My mother murmured, 'Soon, Sido, soon. Remember how you ran about the yard as a little girl, pretending you were a princess, like the ones in your books? How you twirled about, your dress billowing around you like a beautiful flower? You will be this again, Sidonie. A princess. A beautiful flower. My beautiful special flower, my miracle.'
The fact that her eyes filled as she said these things only made me believe in her conviction.
For the first few months I wept often — tears of impatience, tears of disappointment, tears of self-pity. My parents were sympathetic and did what they could — in both word and deed — to make me feel better. It was a long time before I could understand what an effort this was for them: to put on a positive face and attitude when they must have been as shattered and grieving as I was.

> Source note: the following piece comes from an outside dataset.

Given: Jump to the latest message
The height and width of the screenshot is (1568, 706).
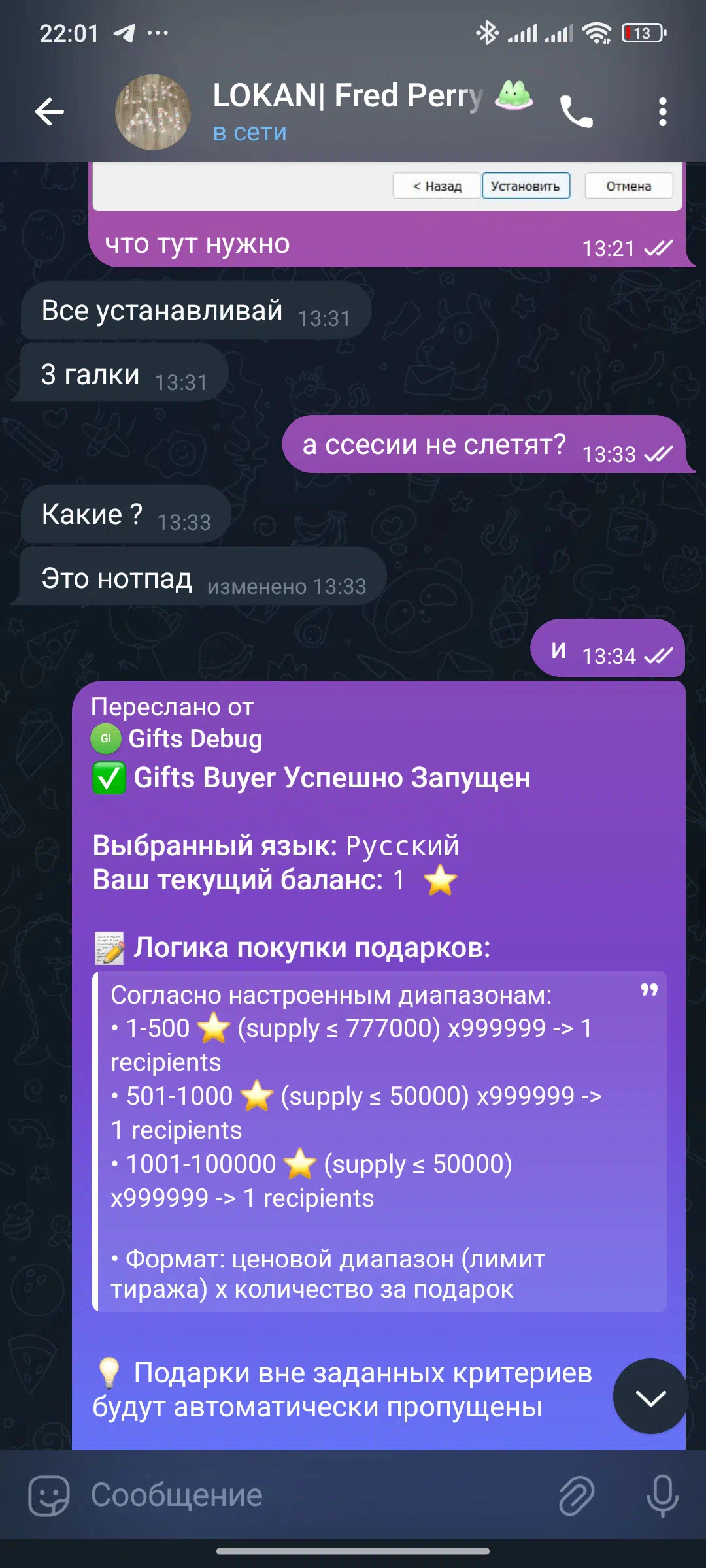Looking at the screenshot, I should (650, 1396).
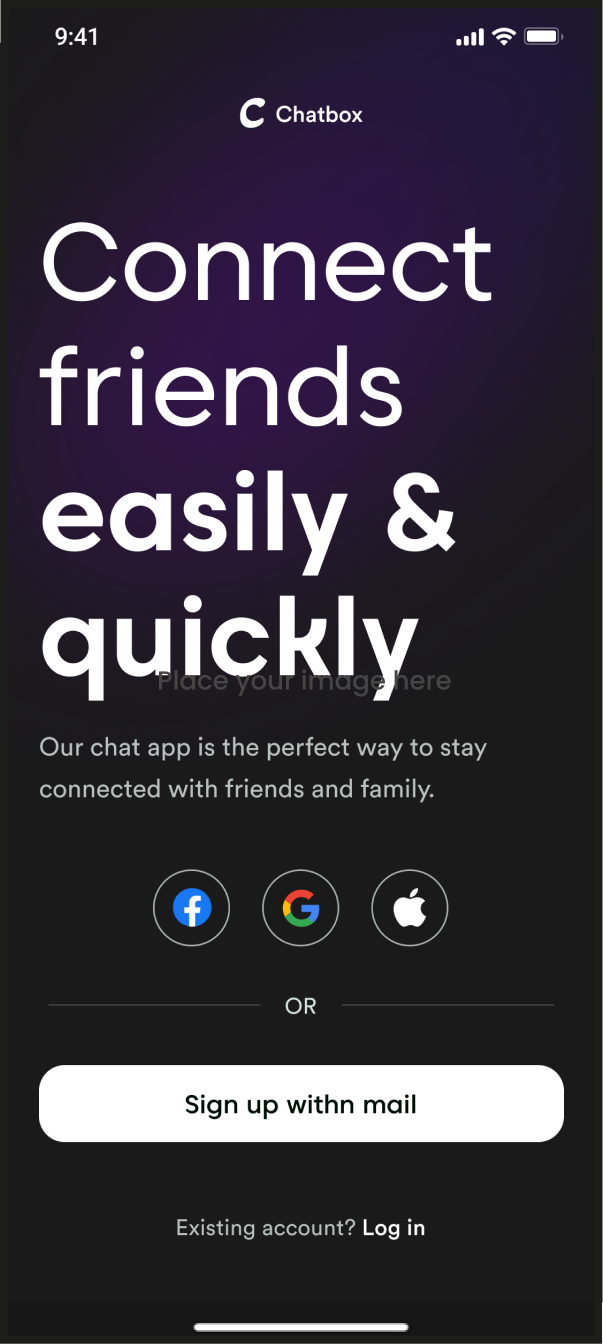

After some time I grew weary of my own burning eyes and the headaches brought on by the crying, and one day I simply stopped, and didn't cry again. When the quarantine had passed and I felt well enough, my friends came to see me. It was the beginning of the new school year, and during those initial visits, when my life felt like a strange, disturbing twilight from which I couldn't quite awaken, I listened to their stories, nodding and imagining myself back in school with them.
Every Friday my mother picked up my schoolwork from Holy Jesus and Mary, and returned it the following Friday; with the aid of the textbooks I was able to complete the weekly assignments and tests.
One Friday, along with my new assignments, my mother handed me a sealed envelope from one of the sisters who had formerly taught me. When I opened it, a letter and a small prayer card, edged in gold, fell from its folds on to the blanket.
The sister's writing was difficult to read, the script small and tight, as though each black letter was painfully forced through the nib of the pen.
My dear Sidonie,
I read.
You must not despair. This is God's will. You have been predestined for this test. It is simply a test of the flesh; God found you wanting, and so chose you. Others have died, but you have not. This is proof that God has protected you for a reason, and has also given you this burden, which you will carry for the rest of your life. In this way, He has shown you that you are special to Him.
As a cripple, now God will carry you, and you will know Him with a strength that those with whole bodies do not.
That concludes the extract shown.